Boscaiolo morto a Tione: è Paolo Valenti, papà di tre figli ed ex calciatore

Cordoglio da parte di tantissime squadre del calcio regionale per la tragica scomparsa del 36enne di Bondo

Paolo Valenti in campo, foto: ASD Comano Terme Fiavè

Lascia una moglie e tre figli, ed un grande vuoto nel mondo sportivo trentino, Paolo Valenti, 36enne di Bondo morto nei boschi di Zeller, sopra Tione, dopo essere precipitato per oltre dieci metri mentre stava lavorando al taglio del bosco.

Il terribile incidente è avvenuto poco dopo le 10 del mattino di lunedì 9 settembre.
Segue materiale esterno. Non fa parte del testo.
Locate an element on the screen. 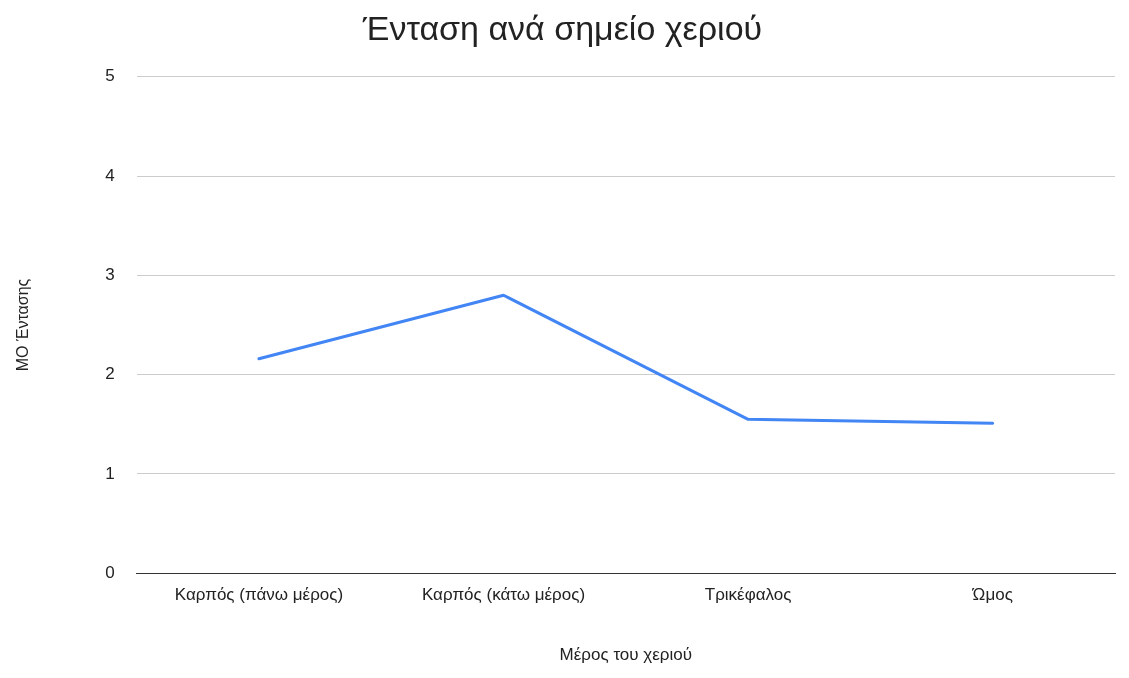 The height and width of the screenshot is (678, 1129). x-tick-label: Ώμος is located at coordinates (992, 595).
In seguito alla tragica notizia tante società calcistiche trentine hanno espresso il proprio cordoglio per la scomparsa del boscaiolo giudicariense.

La società sportiva: "Destino crudele, addio Paolo"
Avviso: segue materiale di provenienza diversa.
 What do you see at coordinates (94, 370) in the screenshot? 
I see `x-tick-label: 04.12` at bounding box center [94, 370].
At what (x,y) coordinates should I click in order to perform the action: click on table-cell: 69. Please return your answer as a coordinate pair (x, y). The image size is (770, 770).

Valenti aveva infatti alle spalle una felice carriera nel calcio regionale e non solo. Cresciuto nel vivaio del Brescia, con il quale aveva militato in C2 nella stagione 2002-2003, era passato in  serie D con Sant'Angelo Lodigiano quindi in Eccellenza con il Castiglione delle Stiviere.

Ancora in serie D con il Bolzano nel 2005-2006 per poi tornare alla squadra di casa, il Comano-Fiavè, per un intero decennio, fino al 2016. Ritiratosi dal campo non aveva abbandonato la sua passione, mettendosi a disposizione come allenatore e responsabile del settore giovanile.